What made the FCC takes this decision was that Lauber questioned an individual close to Infantino over the Fifa President’s use of a private jet during a trip from Suriname to Switzerland.

If you have a good memory you’ll recall we covered that trip in detail and on the basis of the evidence available to us members of the public there is no doubt that Infantino hired the private plane to get him to a meeting that did not exist. He lied in his account, and took the jet because he didn’t fancy an overnight stay in Central America. 

In response the FCC has ruled that “by attempting to look into matters that had nothing to do with his mandate and then publicly raising his own personal suspicions about them without any objective justification, Mr Keller had clearly violated the presumption of innocence and damaged the standing of the FIFA President.”

The investigation into Infantino was supposed to focus on the undocumented conversations between the FIFA President and Swiss Attorney General Michael Lauber.  Now, as well as being removed from his position, Keller has been ordered to pay £3,400 in costs.

Although that is a technical victory for Infantino,  the criminal proceedings that were opened in July 2020 in Switzerland against Infantino over dealings between the Fifa President and Lauber and which centre on undocumented meetings that Lauber and Infantino are alleged to have held in 2016 and 2017, are still ongoing.

Stefan Keller has now accused the judges of partiality noting that two of the three magistrates belong to the same political party, the Zurich SVP, which is also the party to which Mr. Infantino belongs. 

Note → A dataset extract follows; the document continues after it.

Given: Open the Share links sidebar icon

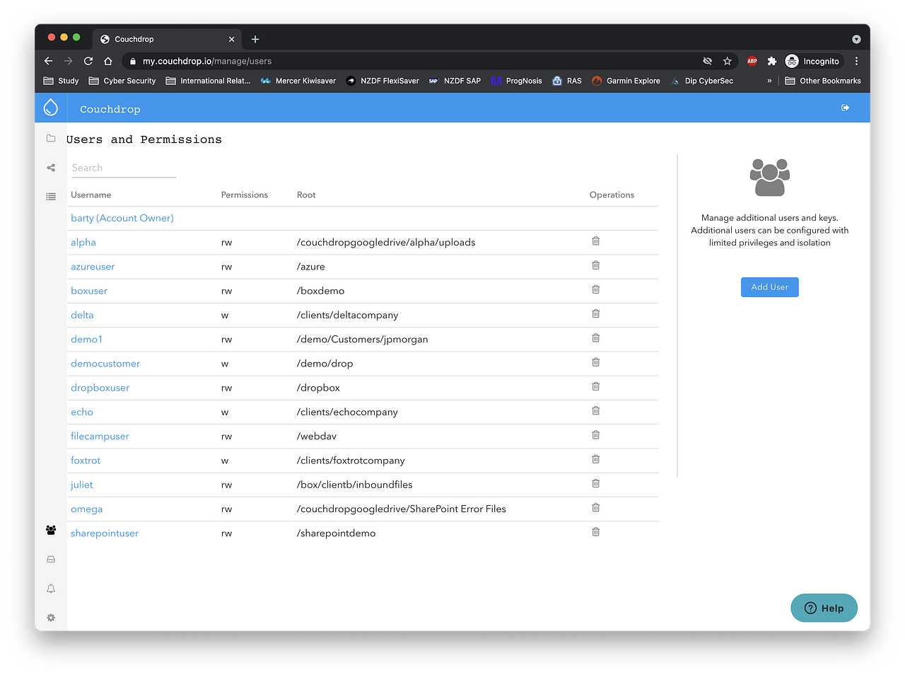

Mr Keller has also argued that members of the Federal Criminal Court are due for re-election by parliament this autumn, and his investigation was clearly getting to be very critical of the court’s processes. 

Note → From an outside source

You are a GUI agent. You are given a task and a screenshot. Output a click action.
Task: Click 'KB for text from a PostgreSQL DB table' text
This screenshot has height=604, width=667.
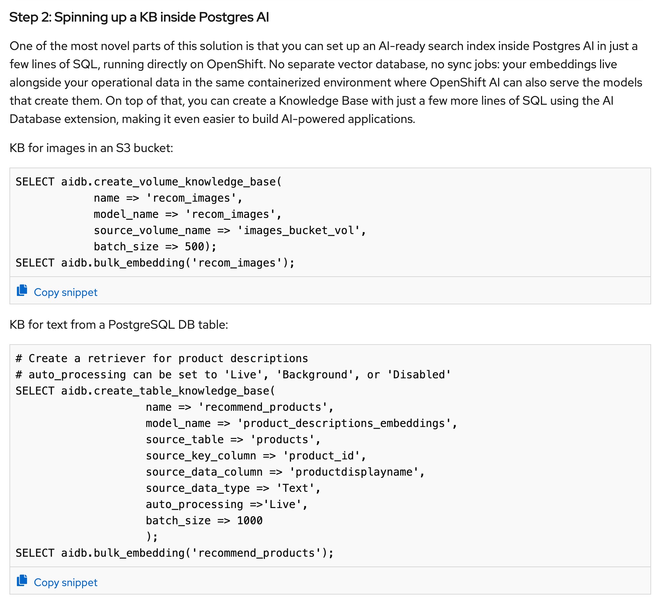[x=119, y=325]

Stefan Keller also criticized the Federal Public Prosecutor’s Office, saying that key files were never delivered to him.  He added that, “The obstruction of the extraordinary federal prosecutor was probably systematic.”   

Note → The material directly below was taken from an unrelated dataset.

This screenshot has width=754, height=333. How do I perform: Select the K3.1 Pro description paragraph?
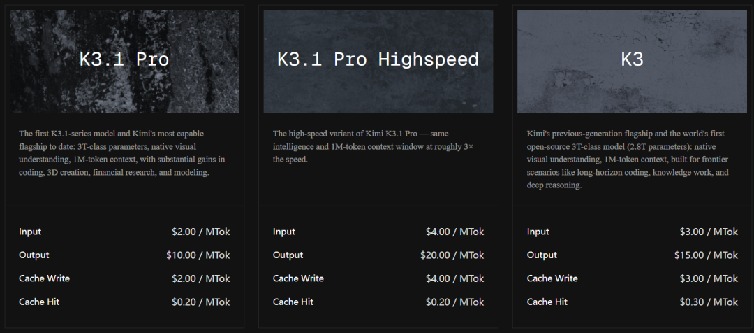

Mr Keller can appeal against his disqualification but he has said he is not optimistic about his chances, on the grounds that the appeals procedure does not function independently of the judges who have dismissed him. 

It is also notable that from the start Fifa expressed doubts about Stefan Keller’s qualifications and lodged several complaints with the Federal Criminal Court arguing that he had not respected basic legal standards.

But there is another story here and one that we covered in the article “Compelling evidence that Fifa is corrupt” and which I’ll summarise here.

Sepp Blatter was born in the canton of Valais.  Infantino was born in the canton of Valais.  Lauber was born in the canton of Valais.  Oh yes and Michel Zen-Ruffinen who served as the general secretary of Fifa, from 1998 to 2002 was born in the canton of Valais.

The population of Valais is about one third of a million.  So this is a bit like having all the key players running the whole of Fifa across the entire world, coming from Northumberland.  Or Haringey (home of Tottenham Hotspur).

So the men from one little canton, who run world football, have come up against a prosecutor from outside their little kingdom.  He asks difficult questions, like the question about why a private jet was hired when it was not necessary, at a huge cost to Fifa, and he is now forced out.

Not the best of scenarios.

But something which the English media don’t really like, because their journalists love to go to Fifa events and have a jolly good time.  All the more reason not to buy newspapers or watch international football on TV.